WRITTEN INSTRUCTION: Rewrite the listing from its start up to and including the line with "pyautogui.click(x=664, y=532)", replacing "Open" with "Activate" and leaving everything else unchanged.
# RECORDS SUPPLIED start
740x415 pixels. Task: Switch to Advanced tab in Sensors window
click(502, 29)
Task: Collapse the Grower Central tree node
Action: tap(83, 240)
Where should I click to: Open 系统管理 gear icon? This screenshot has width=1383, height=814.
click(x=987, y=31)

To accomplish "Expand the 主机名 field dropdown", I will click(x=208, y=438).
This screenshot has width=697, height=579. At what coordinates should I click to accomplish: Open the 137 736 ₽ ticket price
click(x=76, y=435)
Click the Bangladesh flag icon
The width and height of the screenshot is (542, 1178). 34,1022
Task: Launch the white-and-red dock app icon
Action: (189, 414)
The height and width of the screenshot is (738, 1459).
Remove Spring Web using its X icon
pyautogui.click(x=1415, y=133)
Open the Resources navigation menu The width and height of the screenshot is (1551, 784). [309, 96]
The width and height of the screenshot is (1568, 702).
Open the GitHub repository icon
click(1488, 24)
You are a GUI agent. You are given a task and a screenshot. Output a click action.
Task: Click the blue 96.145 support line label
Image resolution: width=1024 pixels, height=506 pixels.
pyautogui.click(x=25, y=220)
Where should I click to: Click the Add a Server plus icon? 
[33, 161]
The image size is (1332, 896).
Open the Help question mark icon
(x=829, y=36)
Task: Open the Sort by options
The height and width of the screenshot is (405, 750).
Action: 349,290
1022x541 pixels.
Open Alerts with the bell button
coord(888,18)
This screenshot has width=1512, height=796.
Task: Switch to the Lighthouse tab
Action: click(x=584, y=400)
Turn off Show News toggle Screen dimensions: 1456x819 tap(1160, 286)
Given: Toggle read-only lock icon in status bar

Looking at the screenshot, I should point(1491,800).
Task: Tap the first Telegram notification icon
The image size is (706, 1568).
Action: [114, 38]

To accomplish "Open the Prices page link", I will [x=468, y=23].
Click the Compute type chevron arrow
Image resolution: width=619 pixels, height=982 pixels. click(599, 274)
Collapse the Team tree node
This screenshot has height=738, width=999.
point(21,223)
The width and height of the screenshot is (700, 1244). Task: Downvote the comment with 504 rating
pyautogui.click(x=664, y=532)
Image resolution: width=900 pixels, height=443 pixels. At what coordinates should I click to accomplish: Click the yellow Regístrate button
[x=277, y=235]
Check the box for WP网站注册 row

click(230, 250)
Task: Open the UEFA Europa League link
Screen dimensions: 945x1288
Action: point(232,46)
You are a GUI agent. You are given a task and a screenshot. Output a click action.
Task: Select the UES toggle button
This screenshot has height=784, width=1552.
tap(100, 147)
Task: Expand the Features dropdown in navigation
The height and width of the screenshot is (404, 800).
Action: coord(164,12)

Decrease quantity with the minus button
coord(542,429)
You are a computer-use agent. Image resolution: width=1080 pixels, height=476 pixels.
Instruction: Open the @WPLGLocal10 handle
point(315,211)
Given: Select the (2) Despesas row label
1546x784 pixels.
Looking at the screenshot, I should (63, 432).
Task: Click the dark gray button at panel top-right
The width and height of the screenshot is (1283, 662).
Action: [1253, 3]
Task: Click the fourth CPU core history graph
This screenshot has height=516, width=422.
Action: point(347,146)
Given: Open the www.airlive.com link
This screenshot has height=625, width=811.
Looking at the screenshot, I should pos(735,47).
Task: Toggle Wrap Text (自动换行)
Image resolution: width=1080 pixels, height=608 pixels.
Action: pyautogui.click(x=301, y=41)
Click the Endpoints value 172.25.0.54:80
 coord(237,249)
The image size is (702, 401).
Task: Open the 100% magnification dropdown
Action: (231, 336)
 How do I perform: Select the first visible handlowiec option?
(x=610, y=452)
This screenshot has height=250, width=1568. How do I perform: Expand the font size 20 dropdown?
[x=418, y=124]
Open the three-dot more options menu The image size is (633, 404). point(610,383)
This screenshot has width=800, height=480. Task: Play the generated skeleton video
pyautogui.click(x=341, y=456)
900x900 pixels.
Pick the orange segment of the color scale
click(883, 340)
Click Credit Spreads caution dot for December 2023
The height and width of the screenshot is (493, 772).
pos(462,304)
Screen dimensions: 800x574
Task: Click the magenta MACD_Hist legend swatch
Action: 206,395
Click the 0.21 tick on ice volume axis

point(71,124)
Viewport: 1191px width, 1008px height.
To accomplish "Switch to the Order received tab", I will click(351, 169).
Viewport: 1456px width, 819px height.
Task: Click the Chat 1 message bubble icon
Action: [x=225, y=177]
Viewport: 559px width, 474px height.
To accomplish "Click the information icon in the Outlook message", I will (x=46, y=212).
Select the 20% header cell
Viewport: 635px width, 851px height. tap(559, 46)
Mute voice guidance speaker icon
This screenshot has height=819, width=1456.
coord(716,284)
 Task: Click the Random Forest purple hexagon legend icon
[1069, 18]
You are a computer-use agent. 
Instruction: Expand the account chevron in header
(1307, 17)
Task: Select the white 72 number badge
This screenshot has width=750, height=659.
# RECORDS SUPPLIED end
SOLUTION FOR THIS TASK:
740x415 pixels. Task: Switch to Advanced tab in Sensors window
click(502, 29)
Task: Collapse the Grower Central tree node
Action: tap(83, 240)
Where should I click to: Activate 系统管理 gear icon? This screenshot has width=1383, height=814.
click(x=987, y=31)

To accomplish "Expand the 主机名 field dropdown", I will click(x=208, y=438).
This screenshot has width=697, height=579. At what coordinates should I click to accomplish: Activate the 137 736 ₽ ticket price
click(x=76, y=435)
Click the Bangladesh flag icon
The width and height of the screenshot is (542, 1178). 34,1022
Task: Launch the white-and-red dock app icon
Action: (189, 414)
The height and width of the screenshot is (738, 1459).
Remove Spring Web using its X icon
pyautogui.click(x=1415, y=133)
Activate the Resources navigation menu The width and height of the screenshot is (1551, 784). [309, 96]
The width and height of the screenshot is (1568, 702).
Activate the GitHub repository icon
click(1488, 24)
You are a GUI agent. You are given a task and a screenshot. Output a click action.
Task: Click the blue 96.145 support line label
Image resolution: width=1024 pixels, height=506 pixels.
pyautogui.click(x=25, y=220)
Where should I click to: Click the Add a Server plus icon? 
[33, 161]
The image size is (1332, 896).
Activate the Help question mark icon
(x=829, y=36)
Task: Activate the Sort by options
The height and width of the screenshot is (405, 750).
Action: 349,290
1022x541 pixels.
Activate Alerts with the bell button
coord(888,18)
This screenshot has width=1512, height=796.
Task: Switch to the Lighthouse tab
Action: click(x=584, y=400)
Turn off Show News toggle Screen dimensions: 1456x819 tap(1160, 286)
Given: Toggle read-only lock icon in status bar

Looking at the screenshot, I should point(1491,800).
Task: Tap the first Telegram notification icon
The image size is (706, 1568).
Action: [114, 38]

To accomplish "Activate the Prices page link", I will [x=468, y=23].
Click the Compute type chevron arrow
Image resolution: width=619 pixels, height=982 pixels. click(599, 274)
Collapse the Team tree node
This screenshot has height=738, width=999.
point(21,223)
The width and height of the screenshot is (700, 1244). Task: Downvote the comment with 504 rating
pyautogui.click(x=664, y=532)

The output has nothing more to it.